Just like Cramer’s V, the output value is on the range of [0,1], with the same interpretations as before — but unlike Cramer’s V, it is asymmetric, meaning U(x,y)≠U(y,x) (while V(x,y)=V(y,x), where V is Cramer’s V).

Using Theil’s U in the simple case above will let us find out that knowing y means we know x, but not vice-versa.


Implementing the formula as a Python function yields this (full code with the conditional_entropy function can be found on my Github page — link at the top of the post):

In [11]:
def theils_u(x, y):
    s_xy = conditional_entropy(x,y)
    x_counter = Counter(x)
    total_occurrences = sum(x_counter.values())
    p_x = list(map(lambda n: n/total_occurrences, x_counter.values()))
    s_x = ss.entropy(p_x)
    if s_x == 0:
        return 1
    else:
        return (s_x - s_xy) / s_x

# Correlation Ratio (numeric vs categorical)
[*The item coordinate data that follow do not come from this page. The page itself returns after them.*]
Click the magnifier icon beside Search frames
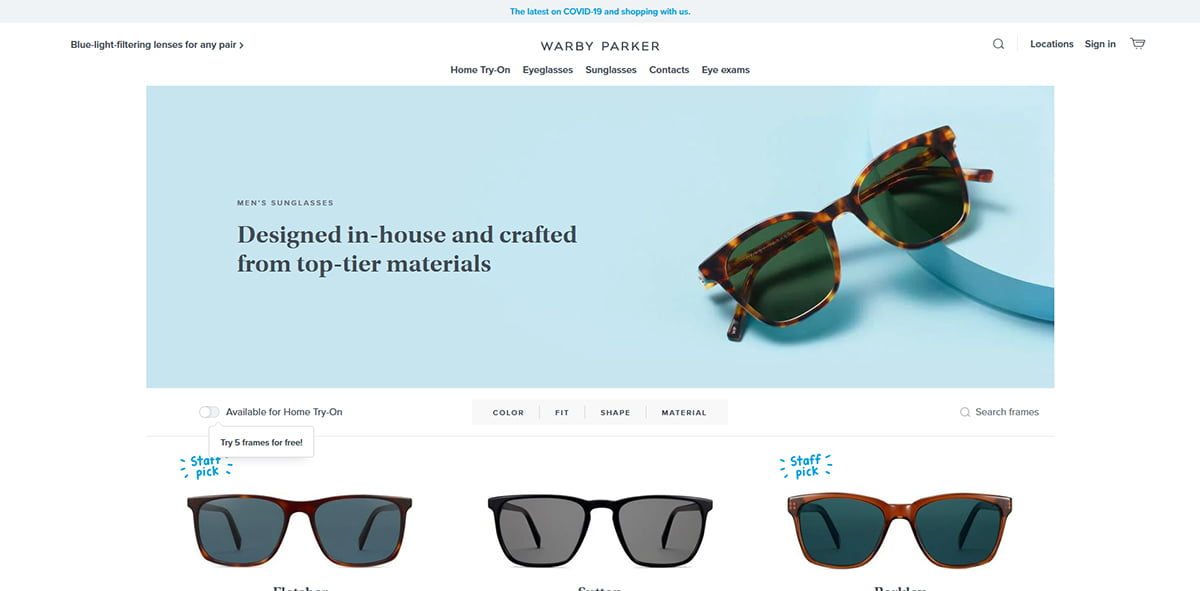Viewport: 1200px width, 591px height. coord(965,412)
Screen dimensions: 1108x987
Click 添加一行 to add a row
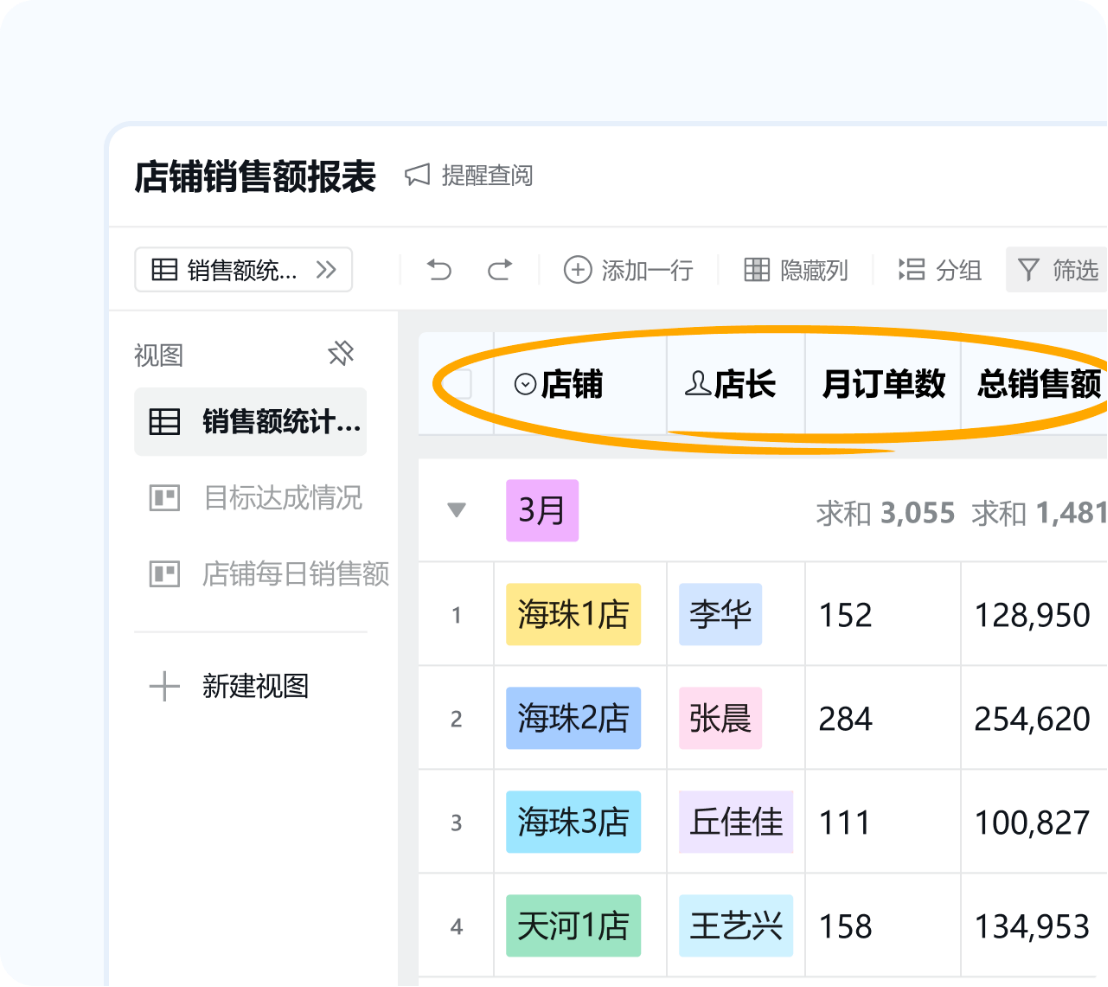629,270
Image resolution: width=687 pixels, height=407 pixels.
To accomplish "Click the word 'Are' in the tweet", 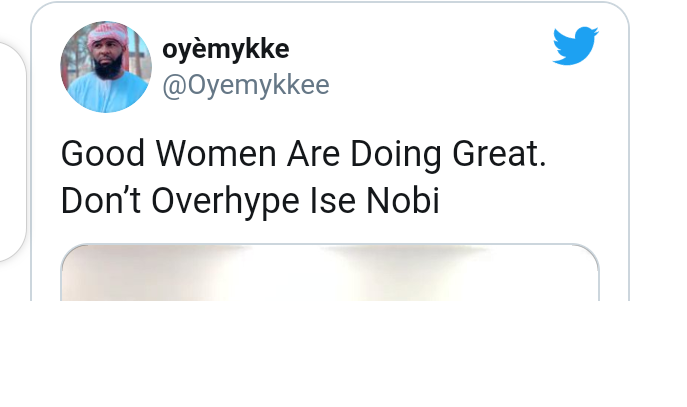I will (313, 154).
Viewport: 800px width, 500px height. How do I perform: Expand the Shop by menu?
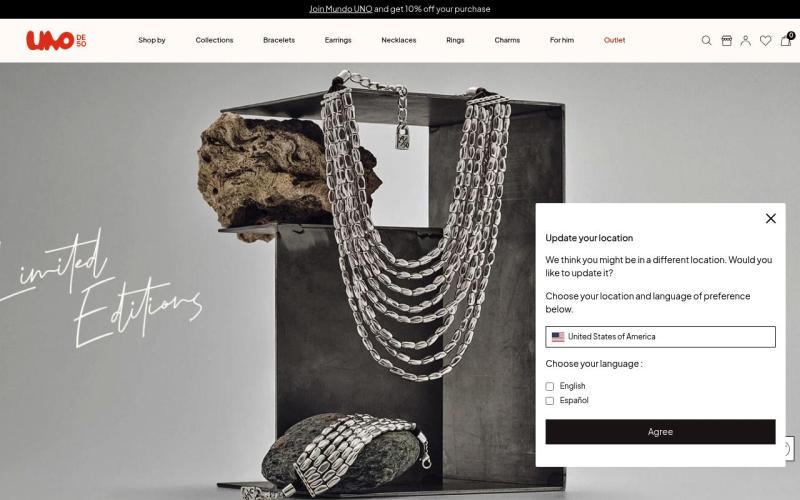click(x=152, y=40)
So now we have a way to measure the correlation between two continuous features, and two ways of measuring association between two categorical features. But what about a pair of a continuous feature and a categorical feature? For this, we can use the [Correlation Ratio](https://en.wikipedia.org/wiki/Correlation_ratio) (often marked using the greek letter eta). Mathematically, it is defined as the weighted variance of the mean of each category divided by the variance of all samples; in human language, the Correlation Ratio answers the following question: Given a continuous number, how well can you know to which category it belongs to? Just like the two coefficients we’ve seen before, here too the output is on the range of [0,1].